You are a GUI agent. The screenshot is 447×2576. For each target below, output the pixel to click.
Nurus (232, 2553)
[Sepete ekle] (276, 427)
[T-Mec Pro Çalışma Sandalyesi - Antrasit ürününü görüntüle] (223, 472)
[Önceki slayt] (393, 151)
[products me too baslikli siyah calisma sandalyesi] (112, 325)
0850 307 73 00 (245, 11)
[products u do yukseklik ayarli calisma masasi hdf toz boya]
------
● **Exercise**
Answer with one number, namely how many lines in the records contain the string "products".

● **Answer space**
2